Published in 1955, “Lolita” deals with the uncommon erotic predilections of the aging scholar Humbert Humbert, the book’s narrator-protagonist (RandomHouse.ca “About this Book”). It is a tragic comedy story of Humbert’s pedophilic obsession with the “nymphet” Dolores Haze whom he would rather call by the name Lolita.
Annabel Leigh is Humbert’s original nymphet obsession. In fact, the divorced scholar ascribes his “nympholoespy” or lifelong passion as having been triggered by his losing his childhood sweetheart Leigh. Charlotte Haze, despite the fact that he married her, was not really Humbert’s idea of a nymphet primarily because of the biological age factor and her mature love marked by possessive passion (Chia-chin Tsai 68). The coined word “nymphets” meant for the pedophile scholar as maidens between 9 and 14 years old who possess sexual allure that bewitches eventually succumbing travelers. Falling in love with him, Charlotte became his unwitting tool to gain access to and seduce her daughter Dolores.
The French prostitute Monique, on the other, was every nymphet to Humbert until she rapidly transformed into a woman (GradeSaver, “Chapter 6”). For his first marriage, he married Valeria because she struck him as a little girl and because he wanted to normalize so as to survive in society (Chia-chin Tsai 67). Humbert’s obsessive attraction to nymphet features found another outlet when he briefly carried what he believed to be a normal relationship with Rita, an alcoholic blessed with girl-like features, specifically a back with prepubescent curves.
Lolita is the ideal nymphet for Humbert primarily because of the subjective connections he makes to his childhood love and persisting fixation Annabel. He was so convinced Lolita and Annabel are somehow connected by fate such that he even regarded the former’s sunglasses as reminders of those in the cave where he and his childhood sweetheart nearly made love (GradeSaver “Chapter 10”). Another reason why Lolita stands as his ideal concept of a nymphet is his insistence that a nymphet ought to be many years younger in order to place an older man under her fantastic spell (GradeSaver “Chapter 5”). The other females Humbert have had relations with were either simply not as ideally young or outgrew the nymphet stage before his eyes. In the case of Lolita, she would stay forever as a nymphet to his mind with her early death and because Humbert lost her to a fellow pedophile before he got to actually witness her physical metamorphoses (into a pregnant woman).
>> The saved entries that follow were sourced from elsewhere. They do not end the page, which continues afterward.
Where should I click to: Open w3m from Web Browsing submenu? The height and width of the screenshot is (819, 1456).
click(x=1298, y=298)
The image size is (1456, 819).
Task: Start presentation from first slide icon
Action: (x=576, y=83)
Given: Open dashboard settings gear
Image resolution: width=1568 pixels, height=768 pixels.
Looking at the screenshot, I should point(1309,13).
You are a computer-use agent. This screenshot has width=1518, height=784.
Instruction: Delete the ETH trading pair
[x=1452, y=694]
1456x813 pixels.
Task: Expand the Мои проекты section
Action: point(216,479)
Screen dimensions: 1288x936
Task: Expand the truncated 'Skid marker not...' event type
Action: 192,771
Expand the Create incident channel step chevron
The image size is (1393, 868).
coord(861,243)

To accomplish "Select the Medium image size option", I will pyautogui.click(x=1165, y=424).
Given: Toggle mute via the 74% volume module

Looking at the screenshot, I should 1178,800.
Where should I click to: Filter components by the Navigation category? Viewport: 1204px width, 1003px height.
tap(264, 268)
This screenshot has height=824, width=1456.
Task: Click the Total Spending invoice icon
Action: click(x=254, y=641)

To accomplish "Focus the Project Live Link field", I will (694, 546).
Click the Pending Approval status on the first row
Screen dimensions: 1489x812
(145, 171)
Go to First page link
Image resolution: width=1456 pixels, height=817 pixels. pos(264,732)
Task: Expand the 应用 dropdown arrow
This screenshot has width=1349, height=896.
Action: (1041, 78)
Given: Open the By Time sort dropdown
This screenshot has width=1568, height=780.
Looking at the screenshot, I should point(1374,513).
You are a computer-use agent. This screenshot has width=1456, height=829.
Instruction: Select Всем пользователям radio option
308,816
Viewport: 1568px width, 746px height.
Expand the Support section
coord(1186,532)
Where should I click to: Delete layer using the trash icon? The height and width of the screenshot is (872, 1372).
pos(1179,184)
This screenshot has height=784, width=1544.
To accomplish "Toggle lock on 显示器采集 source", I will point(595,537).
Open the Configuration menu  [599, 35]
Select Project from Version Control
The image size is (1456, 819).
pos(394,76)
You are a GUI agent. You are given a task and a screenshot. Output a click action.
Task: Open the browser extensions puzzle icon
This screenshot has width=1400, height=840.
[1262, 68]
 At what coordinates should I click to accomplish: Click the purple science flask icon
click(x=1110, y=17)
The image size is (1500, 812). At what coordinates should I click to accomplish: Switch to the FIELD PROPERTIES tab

Humbert’s attribution of his “nympholoepsy” to his losing of Annabel with her untimely death seems a lame excuse for his underlying psychological condition. “Nympholoespy” is nothing more than a revolting condition now referred to as pedophilia. While their last day together was indeed marked by an unconsummated lovemaking, a healthy individual in Humbert’s shoes would not be fixated on the sexual allure of an Annabel frozen in time. Humbert’s inability to mature with age in terms of his sexual cravings and to see the person behind the sexuality of Annabel all those years betrays the undeniable sickness of his mind. It is this same mania of sorts that would lead him to murder Quilty, the man who stole his Lolita.